(Stored records)
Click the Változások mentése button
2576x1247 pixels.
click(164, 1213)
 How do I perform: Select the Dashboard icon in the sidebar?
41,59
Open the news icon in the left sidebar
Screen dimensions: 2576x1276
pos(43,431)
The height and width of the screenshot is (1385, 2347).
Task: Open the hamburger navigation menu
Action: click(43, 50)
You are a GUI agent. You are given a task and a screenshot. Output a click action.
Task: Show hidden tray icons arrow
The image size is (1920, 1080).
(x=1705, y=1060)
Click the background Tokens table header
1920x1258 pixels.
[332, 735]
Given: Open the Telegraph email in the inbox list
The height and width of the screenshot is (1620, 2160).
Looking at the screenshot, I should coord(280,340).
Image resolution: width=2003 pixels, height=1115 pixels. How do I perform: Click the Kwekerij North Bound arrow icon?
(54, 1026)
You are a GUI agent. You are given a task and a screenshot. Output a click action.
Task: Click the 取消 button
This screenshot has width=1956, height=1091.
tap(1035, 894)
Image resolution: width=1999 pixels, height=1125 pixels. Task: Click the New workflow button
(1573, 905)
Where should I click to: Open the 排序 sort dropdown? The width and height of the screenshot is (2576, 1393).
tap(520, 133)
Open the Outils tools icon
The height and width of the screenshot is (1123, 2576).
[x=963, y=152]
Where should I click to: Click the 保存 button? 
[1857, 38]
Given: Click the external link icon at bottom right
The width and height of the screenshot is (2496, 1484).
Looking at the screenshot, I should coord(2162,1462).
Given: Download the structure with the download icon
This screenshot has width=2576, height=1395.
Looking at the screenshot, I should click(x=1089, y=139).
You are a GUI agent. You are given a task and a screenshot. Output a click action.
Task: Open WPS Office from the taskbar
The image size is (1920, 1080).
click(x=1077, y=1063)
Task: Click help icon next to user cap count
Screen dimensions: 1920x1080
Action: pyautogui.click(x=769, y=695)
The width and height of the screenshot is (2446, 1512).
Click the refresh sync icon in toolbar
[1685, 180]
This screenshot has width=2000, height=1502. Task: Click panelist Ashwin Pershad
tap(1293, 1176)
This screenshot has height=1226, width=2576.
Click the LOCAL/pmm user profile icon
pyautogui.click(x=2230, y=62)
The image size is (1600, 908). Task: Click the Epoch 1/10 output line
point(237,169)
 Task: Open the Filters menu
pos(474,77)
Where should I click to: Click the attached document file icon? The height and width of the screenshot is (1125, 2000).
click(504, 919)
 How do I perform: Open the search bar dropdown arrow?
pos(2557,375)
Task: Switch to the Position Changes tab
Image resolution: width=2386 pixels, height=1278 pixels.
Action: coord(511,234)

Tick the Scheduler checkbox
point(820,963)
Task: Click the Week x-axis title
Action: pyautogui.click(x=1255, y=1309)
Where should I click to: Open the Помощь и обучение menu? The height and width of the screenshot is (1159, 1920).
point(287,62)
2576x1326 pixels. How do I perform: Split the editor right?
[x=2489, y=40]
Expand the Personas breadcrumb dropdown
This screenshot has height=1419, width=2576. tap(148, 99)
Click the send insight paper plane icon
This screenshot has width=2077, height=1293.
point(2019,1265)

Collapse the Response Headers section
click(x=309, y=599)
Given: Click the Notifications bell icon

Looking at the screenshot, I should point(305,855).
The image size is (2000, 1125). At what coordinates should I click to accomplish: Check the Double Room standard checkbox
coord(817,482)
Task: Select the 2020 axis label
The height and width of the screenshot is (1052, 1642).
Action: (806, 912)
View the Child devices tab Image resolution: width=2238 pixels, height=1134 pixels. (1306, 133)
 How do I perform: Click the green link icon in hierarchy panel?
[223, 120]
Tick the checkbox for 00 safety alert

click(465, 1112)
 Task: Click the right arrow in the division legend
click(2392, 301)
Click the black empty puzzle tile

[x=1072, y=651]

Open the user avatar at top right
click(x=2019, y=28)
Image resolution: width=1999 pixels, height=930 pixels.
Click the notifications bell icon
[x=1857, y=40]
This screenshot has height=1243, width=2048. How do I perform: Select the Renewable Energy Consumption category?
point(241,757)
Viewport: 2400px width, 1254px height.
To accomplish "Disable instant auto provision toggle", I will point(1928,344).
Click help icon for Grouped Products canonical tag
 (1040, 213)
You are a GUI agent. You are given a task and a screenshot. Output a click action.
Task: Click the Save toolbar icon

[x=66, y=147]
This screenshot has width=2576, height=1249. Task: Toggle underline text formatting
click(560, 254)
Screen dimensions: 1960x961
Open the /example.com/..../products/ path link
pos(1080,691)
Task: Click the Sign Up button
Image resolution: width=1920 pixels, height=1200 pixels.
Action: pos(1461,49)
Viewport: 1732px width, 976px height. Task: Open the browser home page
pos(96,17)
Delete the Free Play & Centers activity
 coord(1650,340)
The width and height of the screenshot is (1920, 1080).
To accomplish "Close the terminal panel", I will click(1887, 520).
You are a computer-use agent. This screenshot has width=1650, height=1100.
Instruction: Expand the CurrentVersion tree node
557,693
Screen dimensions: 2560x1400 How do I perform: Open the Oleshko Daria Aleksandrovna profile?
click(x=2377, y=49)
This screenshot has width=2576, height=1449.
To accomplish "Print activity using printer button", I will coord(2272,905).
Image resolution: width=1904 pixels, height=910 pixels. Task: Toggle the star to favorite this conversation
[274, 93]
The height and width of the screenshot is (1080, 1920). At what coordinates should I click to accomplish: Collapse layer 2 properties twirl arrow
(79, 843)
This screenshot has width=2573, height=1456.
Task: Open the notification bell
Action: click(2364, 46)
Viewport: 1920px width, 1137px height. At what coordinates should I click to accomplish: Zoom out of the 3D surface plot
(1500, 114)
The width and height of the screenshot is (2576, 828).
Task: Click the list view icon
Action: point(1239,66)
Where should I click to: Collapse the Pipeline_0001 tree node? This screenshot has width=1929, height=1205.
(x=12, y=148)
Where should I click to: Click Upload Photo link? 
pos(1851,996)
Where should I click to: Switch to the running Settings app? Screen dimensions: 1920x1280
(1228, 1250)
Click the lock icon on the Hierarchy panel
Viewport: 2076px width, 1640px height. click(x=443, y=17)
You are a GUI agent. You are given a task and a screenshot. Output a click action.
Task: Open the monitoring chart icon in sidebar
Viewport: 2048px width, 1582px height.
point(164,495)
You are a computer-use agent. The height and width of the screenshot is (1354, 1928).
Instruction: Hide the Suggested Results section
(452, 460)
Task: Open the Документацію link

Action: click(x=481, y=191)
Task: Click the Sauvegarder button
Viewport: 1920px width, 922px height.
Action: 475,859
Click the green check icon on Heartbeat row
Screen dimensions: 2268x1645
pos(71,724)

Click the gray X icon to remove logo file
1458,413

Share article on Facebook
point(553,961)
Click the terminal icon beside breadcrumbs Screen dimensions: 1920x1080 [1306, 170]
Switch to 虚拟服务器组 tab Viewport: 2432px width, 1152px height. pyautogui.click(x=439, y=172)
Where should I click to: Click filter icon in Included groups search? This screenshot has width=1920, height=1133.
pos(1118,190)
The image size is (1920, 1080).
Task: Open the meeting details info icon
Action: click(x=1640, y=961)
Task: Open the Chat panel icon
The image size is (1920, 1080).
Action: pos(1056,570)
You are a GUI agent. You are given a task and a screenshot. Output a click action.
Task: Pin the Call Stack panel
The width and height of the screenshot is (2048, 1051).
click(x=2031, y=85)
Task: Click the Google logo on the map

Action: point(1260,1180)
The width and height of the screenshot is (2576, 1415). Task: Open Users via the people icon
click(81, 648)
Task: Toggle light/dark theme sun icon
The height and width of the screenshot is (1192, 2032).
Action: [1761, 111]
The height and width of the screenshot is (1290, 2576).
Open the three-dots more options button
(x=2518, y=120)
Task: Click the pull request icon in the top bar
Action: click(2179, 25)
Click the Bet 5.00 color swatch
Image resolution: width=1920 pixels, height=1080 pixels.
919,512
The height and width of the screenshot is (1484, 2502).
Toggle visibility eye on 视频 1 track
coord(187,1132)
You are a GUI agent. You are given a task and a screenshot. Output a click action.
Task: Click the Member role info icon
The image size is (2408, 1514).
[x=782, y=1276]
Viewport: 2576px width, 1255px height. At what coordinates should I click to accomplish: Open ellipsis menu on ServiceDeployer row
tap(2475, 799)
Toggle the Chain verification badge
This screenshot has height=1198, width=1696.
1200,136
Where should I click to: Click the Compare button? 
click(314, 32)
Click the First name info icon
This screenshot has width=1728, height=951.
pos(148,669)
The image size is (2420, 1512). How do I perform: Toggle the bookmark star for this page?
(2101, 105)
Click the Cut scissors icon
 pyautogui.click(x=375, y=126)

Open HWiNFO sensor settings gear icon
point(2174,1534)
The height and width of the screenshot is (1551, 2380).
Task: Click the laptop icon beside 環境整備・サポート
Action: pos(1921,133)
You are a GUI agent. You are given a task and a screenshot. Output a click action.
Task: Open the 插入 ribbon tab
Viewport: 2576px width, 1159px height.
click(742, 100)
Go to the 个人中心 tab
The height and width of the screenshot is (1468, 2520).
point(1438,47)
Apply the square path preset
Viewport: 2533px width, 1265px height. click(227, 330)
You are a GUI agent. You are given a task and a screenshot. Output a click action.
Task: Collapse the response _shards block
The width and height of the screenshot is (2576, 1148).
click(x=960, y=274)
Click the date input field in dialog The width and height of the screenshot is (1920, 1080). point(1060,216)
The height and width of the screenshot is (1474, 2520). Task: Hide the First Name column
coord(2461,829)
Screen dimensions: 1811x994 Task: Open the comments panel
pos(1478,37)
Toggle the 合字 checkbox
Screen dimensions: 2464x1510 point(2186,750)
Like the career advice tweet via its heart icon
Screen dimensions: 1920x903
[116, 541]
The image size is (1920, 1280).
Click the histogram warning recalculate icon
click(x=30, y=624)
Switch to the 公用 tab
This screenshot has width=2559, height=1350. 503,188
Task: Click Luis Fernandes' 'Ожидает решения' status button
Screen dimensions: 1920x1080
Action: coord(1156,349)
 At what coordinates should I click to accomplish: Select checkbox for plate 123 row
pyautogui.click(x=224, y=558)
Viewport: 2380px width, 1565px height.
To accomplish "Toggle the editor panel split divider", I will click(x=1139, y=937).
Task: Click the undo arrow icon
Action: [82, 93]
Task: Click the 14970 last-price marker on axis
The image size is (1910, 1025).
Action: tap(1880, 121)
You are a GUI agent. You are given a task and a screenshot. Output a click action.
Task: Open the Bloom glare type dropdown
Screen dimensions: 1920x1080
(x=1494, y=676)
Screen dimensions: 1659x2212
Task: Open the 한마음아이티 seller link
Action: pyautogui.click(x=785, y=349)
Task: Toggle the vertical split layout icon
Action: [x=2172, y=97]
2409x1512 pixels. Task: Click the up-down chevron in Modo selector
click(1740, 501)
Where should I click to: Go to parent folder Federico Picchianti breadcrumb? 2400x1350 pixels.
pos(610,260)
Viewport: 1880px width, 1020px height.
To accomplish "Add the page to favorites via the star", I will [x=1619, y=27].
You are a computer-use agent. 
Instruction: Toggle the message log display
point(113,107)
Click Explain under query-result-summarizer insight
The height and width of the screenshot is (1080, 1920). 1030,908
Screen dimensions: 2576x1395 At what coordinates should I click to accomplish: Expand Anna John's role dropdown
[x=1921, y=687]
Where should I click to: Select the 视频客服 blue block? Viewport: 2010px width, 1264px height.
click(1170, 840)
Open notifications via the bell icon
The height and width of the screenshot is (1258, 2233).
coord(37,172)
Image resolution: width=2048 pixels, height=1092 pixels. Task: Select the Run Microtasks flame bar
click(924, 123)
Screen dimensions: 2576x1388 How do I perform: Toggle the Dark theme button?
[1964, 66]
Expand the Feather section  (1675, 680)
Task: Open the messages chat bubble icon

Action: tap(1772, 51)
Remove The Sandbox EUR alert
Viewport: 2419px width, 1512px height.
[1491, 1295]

WHAT IS EXPECTED:
Copy the lines from the start of the data verbatim, stopping after the line containing "Task: Show hidden tray icons arrow".

SOLUTION FOR THIS TASK:
Click the Változások mentése button
2576x1247 pixels.
click(164, 1213)
 How do I perform: Select the Dashboard icon in the sidebar?
41,59
Open the news icon in the left sidebar
Screen dimensions: 2576x1276
pos(43,431)
The height and width of the screenshot is (1385, 2347).
Task: Open the hamburger navigation menu
Action: click(43, 50)
You are a GUI agent. You are given a task and a screenshot. Output a click action.
Task: Show hidden tray icons arrow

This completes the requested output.